Reproduce every row below verbatim, without changing a single character.
::: GIVEN DATA :::
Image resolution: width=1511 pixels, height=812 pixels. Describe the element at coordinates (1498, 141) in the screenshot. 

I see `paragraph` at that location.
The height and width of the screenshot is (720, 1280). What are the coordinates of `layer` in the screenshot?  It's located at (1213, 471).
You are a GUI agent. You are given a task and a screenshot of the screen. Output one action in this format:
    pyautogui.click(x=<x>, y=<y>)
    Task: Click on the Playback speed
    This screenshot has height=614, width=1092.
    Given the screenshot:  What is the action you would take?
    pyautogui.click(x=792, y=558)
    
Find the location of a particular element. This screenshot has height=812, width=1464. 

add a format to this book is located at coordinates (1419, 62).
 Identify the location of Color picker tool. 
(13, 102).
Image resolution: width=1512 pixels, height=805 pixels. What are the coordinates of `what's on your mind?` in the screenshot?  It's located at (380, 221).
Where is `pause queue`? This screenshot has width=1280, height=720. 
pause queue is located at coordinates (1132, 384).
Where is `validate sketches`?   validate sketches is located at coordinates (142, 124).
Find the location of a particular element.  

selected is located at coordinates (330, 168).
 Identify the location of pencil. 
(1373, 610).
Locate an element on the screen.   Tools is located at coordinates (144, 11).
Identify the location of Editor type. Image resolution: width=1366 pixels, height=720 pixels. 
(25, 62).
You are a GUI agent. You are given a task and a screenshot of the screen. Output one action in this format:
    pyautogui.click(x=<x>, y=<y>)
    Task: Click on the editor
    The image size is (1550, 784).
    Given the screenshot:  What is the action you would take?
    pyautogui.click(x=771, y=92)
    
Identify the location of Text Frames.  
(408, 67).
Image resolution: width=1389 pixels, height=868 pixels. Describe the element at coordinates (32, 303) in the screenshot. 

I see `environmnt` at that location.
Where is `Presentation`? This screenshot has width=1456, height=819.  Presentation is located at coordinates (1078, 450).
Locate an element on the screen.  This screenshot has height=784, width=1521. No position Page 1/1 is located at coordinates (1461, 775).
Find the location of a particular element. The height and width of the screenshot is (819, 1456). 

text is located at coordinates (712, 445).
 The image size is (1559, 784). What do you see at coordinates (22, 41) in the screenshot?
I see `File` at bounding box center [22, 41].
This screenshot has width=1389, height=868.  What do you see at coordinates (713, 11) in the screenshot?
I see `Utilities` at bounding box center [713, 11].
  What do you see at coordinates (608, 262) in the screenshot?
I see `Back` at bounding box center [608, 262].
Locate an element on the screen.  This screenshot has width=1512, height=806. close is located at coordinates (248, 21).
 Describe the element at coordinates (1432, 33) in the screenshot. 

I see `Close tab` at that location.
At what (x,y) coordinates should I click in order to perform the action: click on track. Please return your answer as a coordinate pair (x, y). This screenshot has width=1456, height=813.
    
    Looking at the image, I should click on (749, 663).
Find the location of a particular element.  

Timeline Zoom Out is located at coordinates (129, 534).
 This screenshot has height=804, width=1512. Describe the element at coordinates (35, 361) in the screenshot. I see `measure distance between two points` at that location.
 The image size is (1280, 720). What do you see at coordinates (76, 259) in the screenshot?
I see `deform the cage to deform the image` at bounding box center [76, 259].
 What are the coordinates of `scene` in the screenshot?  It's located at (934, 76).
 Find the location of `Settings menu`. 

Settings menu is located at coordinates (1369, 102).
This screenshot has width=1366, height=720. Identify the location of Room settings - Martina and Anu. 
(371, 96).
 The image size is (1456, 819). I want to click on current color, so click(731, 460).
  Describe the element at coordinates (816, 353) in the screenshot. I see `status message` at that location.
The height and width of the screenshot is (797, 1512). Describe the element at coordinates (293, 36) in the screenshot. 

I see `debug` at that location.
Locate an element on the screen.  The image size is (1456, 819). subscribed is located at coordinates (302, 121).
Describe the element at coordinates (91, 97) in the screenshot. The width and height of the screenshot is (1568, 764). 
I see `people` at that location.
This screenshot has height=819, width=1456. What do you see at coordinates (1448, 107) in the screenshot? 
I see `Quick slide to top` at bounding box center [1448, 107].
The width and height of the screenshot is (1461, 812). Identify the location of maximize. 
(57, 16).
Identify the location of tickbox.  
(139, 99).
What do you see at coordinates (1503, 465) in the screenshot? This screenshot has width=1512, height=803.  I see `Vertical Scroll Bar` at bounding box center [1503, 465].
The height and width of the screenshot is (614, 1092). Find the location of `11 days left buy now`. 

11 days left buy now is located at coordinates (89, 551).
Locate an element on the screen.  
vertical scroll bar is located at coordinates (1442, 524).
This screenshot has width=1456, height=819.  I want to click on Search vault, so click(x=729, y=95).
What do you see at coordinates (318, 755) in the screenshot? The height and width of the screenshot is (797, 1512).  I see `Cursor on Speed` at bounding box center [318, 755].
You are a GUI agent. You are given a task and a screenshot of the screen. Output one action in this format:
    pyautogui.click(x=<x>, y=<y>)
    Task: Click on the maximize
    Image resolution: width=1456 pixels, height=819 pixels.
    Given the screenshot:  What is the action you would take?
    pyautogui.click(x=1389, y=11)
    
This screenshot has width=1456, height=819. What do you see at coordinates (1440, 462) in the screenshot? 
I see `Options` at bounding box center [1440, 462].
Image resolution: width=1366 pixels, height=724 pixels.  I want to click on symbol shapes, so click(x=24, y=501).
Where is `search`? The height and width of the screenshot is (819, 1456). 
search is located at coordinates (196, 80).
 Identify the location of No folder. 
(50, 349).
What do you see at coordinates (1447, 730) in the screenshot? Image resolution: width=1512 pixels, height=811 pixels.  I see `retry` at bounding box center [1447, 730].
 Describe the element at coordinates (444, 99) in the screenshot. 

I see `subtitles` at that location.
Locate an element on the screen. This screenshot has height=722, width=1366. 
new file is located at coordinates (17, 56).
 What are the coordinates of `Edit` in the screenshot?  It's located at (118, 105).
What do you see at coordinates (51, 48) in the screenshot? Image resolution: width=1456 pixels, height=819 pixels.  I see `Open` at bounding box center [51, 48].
:::
## ANSWER
Image resolution: width=1511 pixels, height=812 pixels. Describe the element at coordinates (1498, 141) in the screenshot. 

I see `paragraph` at that location.
The height and width of the screenshot is (720, 1280). What are the coordinates of `layer` in the screenshot?  It's located at (1213, 471).
You are a GUI agent. You are given a task and a screenshot of the screen. Output one action in this format:
    pyautogui.click(x=<x>, y=<y>)
    Task: Click on the Playback speed
    This screenshot has height=614, width=1092.
    Given the screenshot:  What is the action you would take?
    pyautogui.click(x=792, y=558)
    
Find the location of a particular element. This screenshot has height=812, width=1464. 

add a format to this book is located at coordinates (1419, 62).
 Identify the location of Color picker tool. 
(13, 102).
Image resolution: width=1512 pixels, height=805 pixels. What are the coordinates of `what's on your mind?` in the screenshot?  It's located at (380, 221).
Where is `pause queue`? This screenshot has width=1280, height=720. 
pause queue is located at coordinates (1132, 384).
Where is `validate sketches`?   validate sketches is located at coordinates (142, 124).
Find the location of a particular element.  

selected is located at coordinates (330, 168).
 Identify the location of pencil. 
(1373, 610).
Locate an element on the screen.   Tools is located at coordinates (144, 11).
Identify the location of Editor type. Image resolution: width=1366 pixels, height=720 pixels. 
(25, 62).
You are a GUI agent. You are given a task and a screenshot of the screen. Output one action in this format:
    pyautogui.click(x=<x>, y=<y>)
    Task: Click on the editor
    The image size is (1550, 784).
    Given the screenshot:  What is the action you would take?
    pyautogui.click(x=771, y=92)
    
Identify the location of Text Frames.  
(408, 67).
Image resolution: width=1389 pixels, height=868 pixels. Describe the element at coordinates (32, 303) in the screenshot. 

I see `environmnt` at that location.
Where is `Presentation`? This screenshot has width=1456, height=819.  Presentation is located at coordinates (1078, 450).
Locate an element on the screen.  This screenshot has height=784, width=1521. No position Page 1/1 is located at coordinates (1461, 775).
Find the location of a particular element. The height and width of the screenshot is (819, 1456). 

text is located at coordinates (712, 445).
 The image size is (1559, 784). What do you see at coordinates (22, 41) in the screenshot?
I see `File` at bounding box center [22, 41].
This screenshot has width=1389, height=868.  What do you see at coordinates (713, 11) in the screenshot?
I see `Utilities` at bounding box center [713, 11].
  What do you see at coordinates (608, 262) in the screenshot?
I see `Back` at bounding box center [608, 262].
Locate an element on the screen.  This screenshot has width=1512, height=806. close is located at coordinates (248, 21).
 Describe the element at coordinates (1432, 33) in the screenshot. 

I see `Close tab` at that location.
At what (x,y) coordinates should I click in order to perform the action: click on track. Please return your answer as a coordinate pair (x, y). This screenshot has width=1456, height=813.
    
    Looking at the image, I should click on (749, 663).
Find the location of a particular element.  

Timeline Zoom Out is located at coordinates (129, 534).
 This screenshot has height=804, width=1512. Describe the element at coordinates (35, 361) in the screenshot. I see `measure distance between two points` at that location.
 The image size is (1280, 720). What do you see at coordinates (76, 259) in the screenshot?
I see `deform the cage to deform the image` at bounding box center [76, 259].
 What are the coordinates of `scene` in the screenshot?  It's located at (934, 76).
 Find the location of `Settings menu`. 

Settings menu is located at coordinates (1369, 102).
This screenshot has width=1366, height=720. Identify the location of Room settings - Martina and Anu. 
(371, 96).
 The image size is (1456, 819). I want to click on current color, so click(731, 460).
  Describe the element at coordinates (816, 353) in the screenshot. I see `status message` at that location.
The height and width of the screenshot is (797, 1512). Describe the element at coordinates (293, 36) in the screenshot. 

I see `debug` at that location.
Locate an element on the screen.  The image size is (1456, 819). subscribed is located at coordinates (302, 121).
Describe the element at coordinates (91, 97) in the screenshot. The width and height of the screenshot is (1568, 764). 
I see `people` at that location.
This screenshot has height=819, width=1456. What do you see at coordinates (1448, 107) in the screenshot? 
I see `Quick slide to top` at bounding box center [1448, 107].
The width and height of the screenshot is (1461, 812). Identify the location of maximize. 
(57, 16).
Identify the location of tickbox.  
(139, 99).
What do you see at coordinates (1503, 465) in the screenshot? This screenshot has width=1512, height=803.  I see `Vertical Scroll Bar` at bounding box center [1503, 465].
The height and width of the screenshot is (614, 1092). Find the location of `11 days left buy now`. 

11 days left buy now is located at coordinates (89, 551).
Locate an element on the screen.  
vertical scroll bar is located at coordinates (1442, 524).
This screenshot has width=1456, height=819.  I want to click on Search vault, so click(x=729, y=95).
What do you see at coordinates (318, 755) in the screenshot? The height and width of the screenshot is (797, 1512).  I see `Cursor on Speed` at bounding box center [318, 755].
You are a GUI agent. You are given a task and a screenshot of the screen. Output one action in this format:
    pyautogui.click(x=<x>, y=<y>)
    Task: Click on the maximize
    Image resolution: width=1456 pixels, height=819 pixels.
    Given the screenshot:  What is the action you would take?
    pyautogui.click(x=1389, y=11)
    
This screenshot has width=1456, height=819. What do you see at coordinates (1440, 462) in the screenshot? 
I see `Options` at bounding box center [1440, 462].
Image resolution: width=1366 pixels, height=724 pixels.  I want to click on symbol shapes, so click(x=24, y=501).
Where is `search`? The height and width of the screenshot is (819, 1456). 
search is located at coordinates (196, 80).
 Identify the location of No folder. 
(50, 349).
What do you see at coordinates (1447, 730) in the screenshot? Image resolution: width=1512 pixels, height=811 pixels.  I see `retry` at bounding box center [1447, 730].
 Describe the element at coordinates (444, 99) in the screenshot. 

I see `subtitles` at that location.
Locate an element on the screen. This screenshot has height=722, width=1366. 
new file is located at coordinates (17, 56).
 What are the coordinates of `Edit` in the screenshot?  It's located at (118, 105).
What do you see at coordinates (51, 48) in the screenshot? Image resolution: width=1456 pixels, height=819 pixels.  I see `Open` at bounding box center [51, 48].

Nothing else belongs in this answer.